OCTOBER 133, Summer 2010, pp. 75–105. © 2010 Molly Nesbit. In late April 1927 the writer Lu Xun sat as a refugee in the southern Chinese city of Guangzhou and wrote a preface to his new group of prose poems, which he was calling Wild Grass. “When I am silent, I feel replete,” he began. “As I open my mouth to speak, I am conscious of emptiness.” Words came to him. Past life had died. Dead life had decayed. From its clay, no trees grew, only wild grass. “I love my wild grass,” he wrote, “but I detest the ground which decks itself with wild grass.” He pointed to the fires underground that would one day erupt red and devour it. At that point he would laugh out loud and sing, he claimed, and he repeated this laughing and singing, because this fierce turn of events was the fair proof that he had lived.1 The poems that followed had been written to stand apart from the fray of the press. Pulled back and collected, they were a motley group.

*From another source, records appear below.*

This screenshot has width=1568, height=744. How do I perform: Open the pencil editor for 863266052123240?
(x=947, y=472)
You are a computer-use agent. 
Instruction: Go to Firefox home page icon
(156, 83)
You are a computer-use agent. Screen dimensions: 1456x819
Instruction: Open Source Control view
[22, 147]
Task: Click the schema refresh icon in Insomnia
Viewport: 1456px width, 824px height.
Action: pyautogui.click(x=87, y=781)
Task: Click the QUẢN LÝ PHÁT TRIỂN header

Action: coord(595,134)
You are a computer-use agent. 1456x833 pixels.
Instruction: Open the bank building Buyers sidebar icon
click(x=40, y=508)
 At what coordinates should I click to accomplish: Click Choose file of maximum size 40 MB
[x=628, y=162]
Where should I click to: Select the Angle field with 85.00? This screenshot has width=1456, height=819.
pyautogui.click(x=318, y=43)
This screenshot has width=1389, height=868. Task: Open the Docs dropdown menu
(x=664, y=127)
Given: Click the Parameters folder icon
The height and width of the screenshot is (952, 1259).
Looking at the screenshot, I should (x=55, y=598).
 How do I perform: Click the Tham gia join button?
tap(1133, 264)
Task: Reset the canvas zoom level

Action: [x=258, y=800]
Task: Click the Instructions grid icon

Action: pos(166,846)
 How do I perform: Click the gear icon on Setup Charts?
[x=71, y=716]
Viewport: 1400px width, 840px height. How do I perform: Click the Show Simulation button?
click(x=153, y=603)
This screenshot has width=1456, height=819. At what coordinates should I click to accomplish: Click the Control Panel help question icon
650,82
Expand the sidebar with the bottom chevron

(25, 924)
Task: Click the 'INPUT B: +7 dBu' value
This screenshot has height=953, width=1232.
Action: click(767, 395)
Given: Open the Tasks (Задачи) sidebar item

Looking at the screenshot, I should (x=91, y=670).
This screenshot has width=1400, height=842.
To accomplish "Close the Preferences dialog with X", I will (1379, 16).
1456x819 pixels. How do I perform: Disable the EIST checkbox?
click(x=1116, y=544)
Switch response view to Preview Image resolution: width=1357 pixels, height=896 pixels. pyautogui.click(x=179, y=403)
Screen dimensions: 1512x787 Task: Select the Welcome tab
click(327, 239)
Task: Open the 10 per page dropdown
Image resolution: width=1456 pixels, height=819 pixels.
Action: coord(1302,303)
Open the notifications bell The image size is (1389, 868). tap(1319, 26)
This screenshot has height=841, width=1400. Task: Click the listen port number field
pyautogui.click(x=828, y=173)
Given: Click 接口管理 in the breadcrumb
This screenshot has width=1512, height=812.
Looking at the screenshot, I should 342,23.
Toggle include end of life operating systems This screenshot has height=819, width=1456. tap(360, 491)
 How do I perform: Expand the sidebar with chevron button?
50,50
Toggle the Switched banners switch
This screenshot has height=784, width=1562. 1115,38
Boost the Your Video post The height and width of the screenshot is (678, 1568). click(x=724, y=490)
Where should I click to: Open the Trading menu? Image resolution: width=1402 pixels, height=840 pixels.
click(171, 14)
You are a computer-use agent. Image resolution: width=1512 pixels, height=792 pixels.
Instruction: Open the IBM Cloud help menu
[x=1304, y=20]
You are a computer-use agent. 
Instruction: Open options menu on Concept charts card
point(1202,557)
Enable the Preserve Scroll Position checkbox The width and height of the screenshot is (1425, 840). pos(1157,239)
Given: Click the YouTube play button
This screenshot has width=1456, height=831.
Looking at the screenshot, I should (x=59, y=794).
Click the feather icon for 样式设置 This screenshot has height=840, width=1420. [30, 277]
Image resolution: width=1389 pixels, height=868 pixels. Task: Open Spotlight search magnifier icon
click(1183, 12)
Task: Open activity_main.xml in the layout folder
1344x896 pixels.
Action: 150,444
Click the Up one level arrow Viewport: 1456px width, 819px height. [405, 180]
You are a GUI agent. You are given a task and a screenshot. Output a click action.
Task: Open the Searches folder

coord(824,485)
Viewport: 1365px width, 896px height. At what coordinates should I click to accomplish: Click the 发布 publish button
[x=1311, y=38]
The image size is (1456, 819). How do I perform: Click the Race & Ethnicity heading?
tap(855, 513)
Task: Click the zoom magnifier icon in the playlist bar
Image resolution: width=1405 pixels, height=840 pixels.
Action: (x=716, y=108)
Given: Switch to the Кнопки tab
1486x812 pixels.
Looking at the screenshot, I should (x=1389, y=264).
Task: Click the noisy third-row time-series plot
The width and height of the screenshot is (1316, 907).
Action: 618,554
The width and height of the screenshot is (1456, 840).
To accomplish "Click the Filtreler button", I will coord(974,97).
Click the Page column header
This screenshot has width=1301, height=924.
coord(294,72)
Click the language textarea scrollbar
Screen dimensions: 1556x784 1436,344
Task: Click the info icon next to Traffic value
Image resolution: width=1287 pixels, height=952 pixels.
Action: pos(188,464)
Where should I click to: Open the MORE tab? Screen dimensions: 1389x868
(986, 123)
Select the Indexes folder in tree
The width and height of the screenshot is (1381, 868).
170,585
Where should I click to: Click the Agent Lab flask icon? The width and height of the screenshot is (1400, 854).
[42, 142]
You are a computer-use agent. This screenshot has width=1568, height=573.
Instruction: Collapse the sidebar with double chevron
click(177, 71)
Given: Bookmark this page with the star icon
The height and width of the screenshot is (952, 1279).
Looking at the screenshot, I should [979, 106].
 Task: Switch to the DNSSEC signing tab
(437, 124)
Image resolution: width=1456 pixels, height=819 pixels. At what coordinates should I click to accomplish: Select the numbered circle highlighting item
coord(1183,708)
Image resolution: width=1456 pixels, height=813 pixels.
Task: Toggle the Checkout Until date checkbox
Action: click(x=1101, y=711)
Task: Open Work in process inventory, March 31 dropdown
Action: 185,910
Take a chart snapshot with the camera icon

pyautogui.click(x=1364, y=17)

Freeform meditations rife with inversions, vicious observations, visions exploding; cackling, tart, wafting, they were his dreams, he said—his wild grass. These pieces were not uniform. He shifted voices and cadences. He gave them titles that charted no path: “The Shadow’s Leave-taking,” “Snow,” “The Passer-By,” “Tremors of Degradation,” “The Wise Man, the Fool, and the Slave.”